Nerve growth factor signaling provides another example of the role of specific ligand-receptor interactions in the regulation of receptor targeting. NGF binds to both TrkA and the p75NTR. These receptors are internalized in response to NGF stimulation; however, the p75NTR recycles to the plasma membrane whereas TrkA is degraded (Saxena et al. 2005b). Interestingly, NGF–TrkA interactions are resistant to endosomal acidification (Zapf-Colby and Olefsky 1998), which likely is responsible for the targeting of TrkA for degradation. Together these data support the idea that strong ligand–receptor interactions target receptors for degradation, attenuating the signaling response, whereas weaker ligand–receptor interactions target a receptor for recycling, augmenting the signaling response. Therefore, ligand specificity plays a vital role in the regulation of receptor trafficking and signal responses.

Lipid rafts

  1. Top of page
  2. Abstract
  3. Endocytosis and endosomal targeting
  4. RTK signaling: plasma membrane versus endosome
  5. Internalization and retrograde signaling
  6. Degradation versus recycling
  7. Lipid rafts
  8. Conclusions
  9. Acknowledgements
  10. References

We have focused thus far on the mechanisms that regulate the trafficking of RTKs from the plasma membrane to intracellular subcellular compartments, and how trafficking plays a central role in the activation of specific signal transduction pathways and cellular responses. In this section, we discuss lateral trafficking of RTKs to plasma membrane microdomains known as lipid rafts, and the role of lipid rafts in RTK-stimulated signal transduction and subcellular trafficking,

Lipid raft structure and function

The traditional view of the plasma membrane as a random assortment of proteins and lipids has been challenged by the discovery of structured microdomains, termed lipid rafts.
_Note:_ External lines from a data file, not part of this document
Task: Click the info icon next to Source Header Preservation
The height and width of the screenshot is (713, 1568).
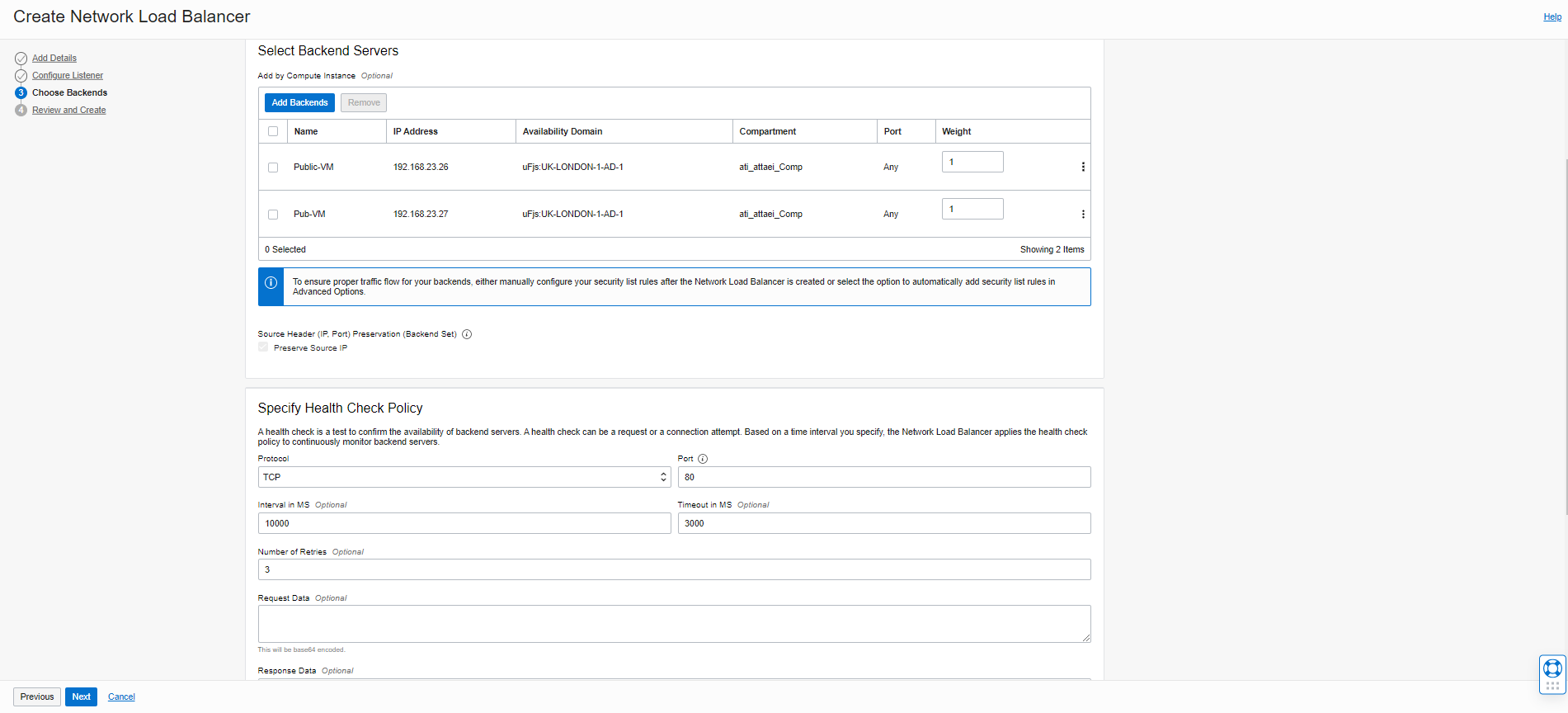Action: click(467, 334)
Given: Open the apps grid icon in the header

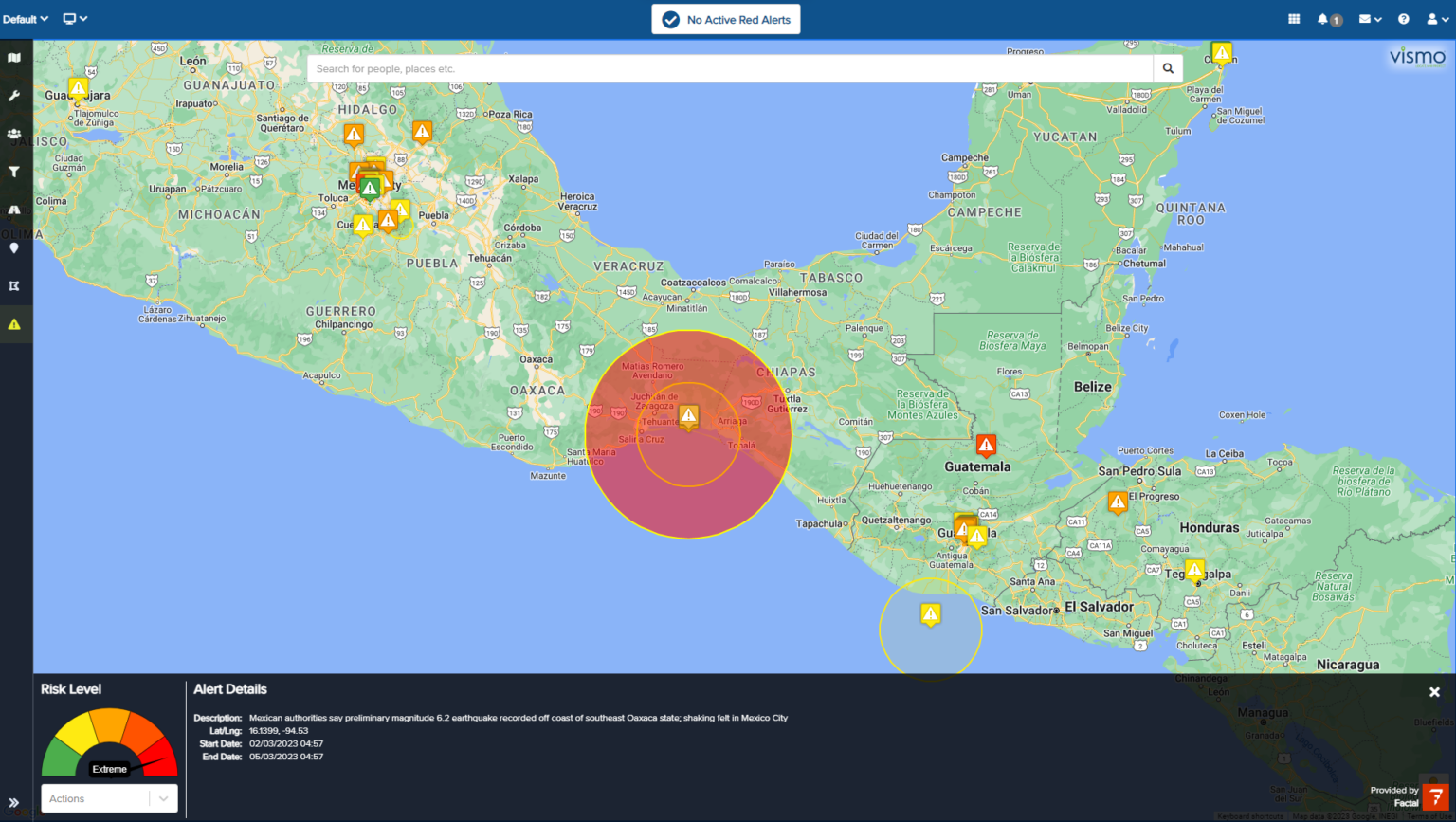Looking at the screenshot, I should 1294,19.
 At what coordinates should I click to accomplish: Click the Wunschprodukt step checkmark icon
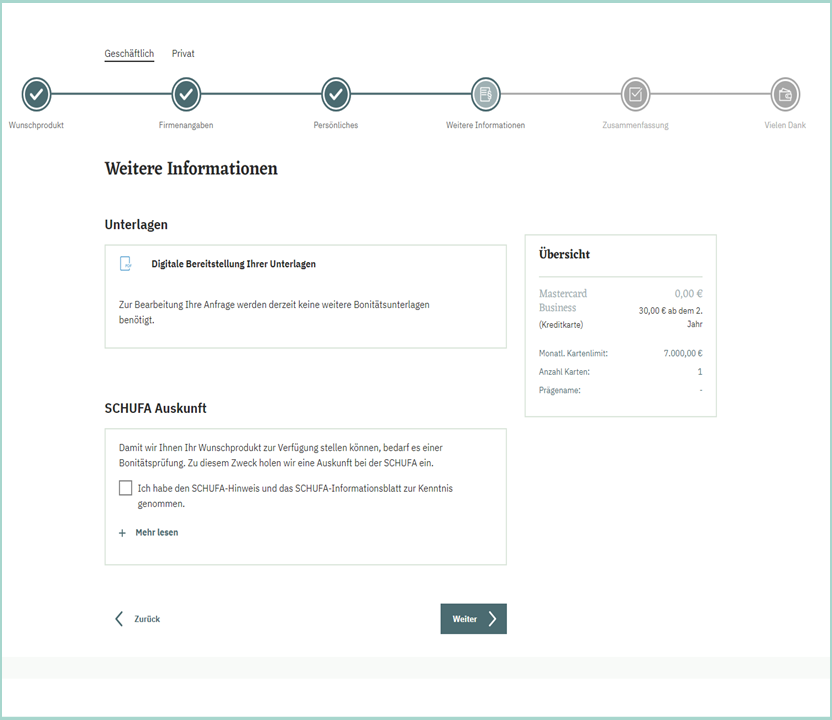[36, 95]
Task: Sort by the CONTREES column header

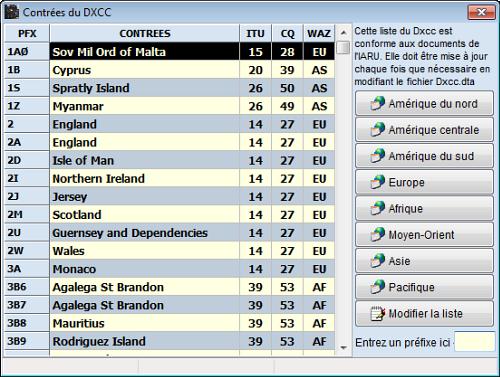Action: [x=145, y=33]

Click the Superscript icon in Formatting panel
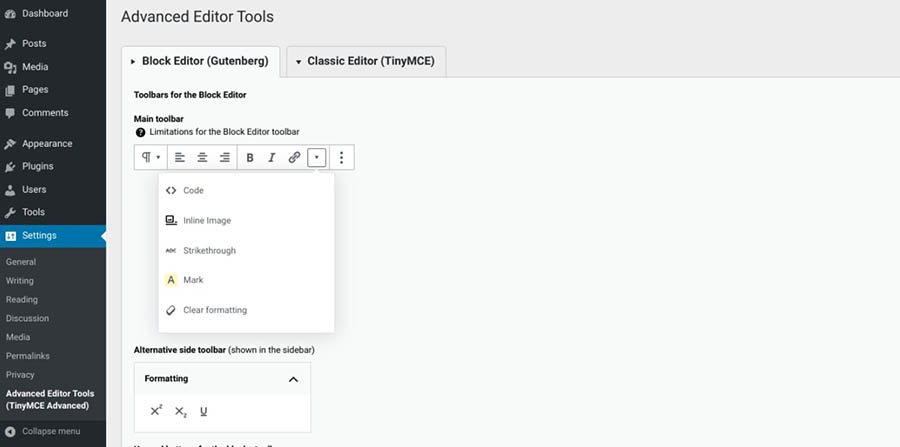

Lipid rafts are relatively small regions of the plasma membrane (∼25–50 nm in diameter) enriched in saturated phospholipids, glycosphingolipids, and cholesterol, which promote a liquid order that is less fluid than the surrounding plasma membrane (Pralle et al. 2000; Pike 2005). Taking advantage of the lipophilic properties of such microdomains, lipid rafts can be isolated based on their insolubility in mild non-ionic detergents (e.g. Triton X-100) at 4°C. Subsequently, insoluble membranes can be purified by sucrose density centrifugation, as lipid rafts are buoyant at low sucrose densities (London and Brown 2000). Lipid rafts have been implicated in a variety of processes, including the regulation of protein and lipid trafficking, cellular polarity, endocytosis, and signal transduction (Sprong et al. 2001; Manes et al. 2003; Nabi and Le 2003). Proteomic analysis of lipid raft microdomains from PC12 cells demonstrates that protein kinases/phosphatases and heterotrimeric G proteins are concentrated in these membranes (Foster et al. 2003). Various reports have shown also that RTKs and glycophosphatidylinositol-anchored proteins localize within lipid rafts. The cholesterol-depleting agent methyl-β-cyclodextrin (MβCD) and various cholesterol biosynthesis inhibitors disrupt lipid raft structure and the association of raft proteins, altering signal transduction pathways in many cell types (Holleran et al. 2003; Buk et al. 2004). Based on these studies, it is hypothesized that membrane cholesterol is required for lipid raft structure and that lipid rafts compartmentalize receptors and second messengers for the spatiotemporal regulation of signal transduction. In fact, it is postulated that lipid rafts provide a putative platform for the formation of receptor-signaling complexes (Fig. 5).

image

Figure 5.  Lipid rafts promote the formation of receptor-signaling complexes. Saturated phospholipids preferentially interact with cholesterol and modified hydrophobic proteins (including acylated and glycophosphatidylinositol-anchored proteins), as well as various kinases and phosphatases in microdomains termed lipid rafts. Upon activation, RTKs can translocate into lipid rafts, promoting the activation of various signal transduction pathways through the formation of receptor-signaling complexes.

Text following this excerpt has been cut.